Find every line in the records that contains the word "area", and copy each of those lines in full. Matching is case-sensitive.

○ ○ ○

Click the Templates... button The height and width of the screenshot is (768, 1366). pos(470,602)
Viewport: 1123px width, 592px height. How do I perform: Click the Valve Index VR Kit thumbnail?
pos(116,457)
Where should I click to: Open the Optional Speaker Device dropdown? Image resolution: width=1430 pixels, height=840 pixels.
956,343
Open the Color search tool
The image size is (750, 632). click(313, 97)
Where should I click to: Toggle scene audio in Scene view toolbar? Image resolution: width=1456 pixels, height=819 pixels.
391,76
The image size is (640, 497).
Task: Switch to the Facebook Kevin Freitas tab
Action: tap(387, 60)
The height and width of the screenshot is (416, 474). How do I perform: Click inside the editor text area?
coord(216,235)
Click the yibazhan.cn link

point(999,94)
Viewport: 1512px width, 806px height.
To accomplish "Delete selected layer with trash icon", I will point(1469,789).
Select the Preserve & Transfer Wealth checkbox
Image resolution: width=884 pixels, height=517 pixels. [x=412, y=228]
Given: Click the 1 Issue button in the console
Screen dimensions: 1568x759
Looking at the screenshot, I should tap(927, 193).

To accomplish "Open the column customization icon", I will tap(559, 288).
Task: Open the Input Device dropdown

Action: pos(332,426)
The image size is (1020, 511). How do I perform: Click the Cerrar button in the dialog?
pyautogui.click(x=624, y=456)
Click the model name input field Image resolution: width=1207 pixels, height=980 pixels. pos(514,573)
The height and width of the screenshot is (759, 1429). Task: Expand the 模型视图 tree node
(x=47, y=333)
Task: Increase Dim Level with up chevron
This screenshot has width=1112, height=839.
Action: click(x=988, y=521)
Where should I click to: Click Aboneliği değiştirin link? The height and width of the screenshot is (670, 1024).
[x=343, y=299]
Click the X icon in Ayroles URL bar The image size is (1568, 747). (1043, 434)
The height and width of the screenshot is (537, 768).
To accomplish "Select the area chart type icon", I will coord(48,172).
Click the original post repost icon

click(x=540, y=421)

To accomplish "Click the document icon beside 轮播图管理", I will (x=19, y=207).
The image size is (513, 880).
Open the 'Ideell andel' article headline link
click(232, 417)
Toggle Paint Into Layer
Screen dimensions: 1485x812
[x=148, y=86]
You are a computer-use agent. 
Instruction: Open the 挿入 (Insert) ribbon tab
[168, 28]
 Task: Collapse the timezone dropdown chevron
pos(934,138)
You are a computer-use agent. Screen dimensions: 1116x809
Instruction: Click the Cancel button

○ ○ ○

**WRITTEN REPLY**:
The height and width of the screenshot is (416, 474). How do I perform: Click inside the editor text area?
To accomplish "Select the area chart type icon", I will coord(48,172).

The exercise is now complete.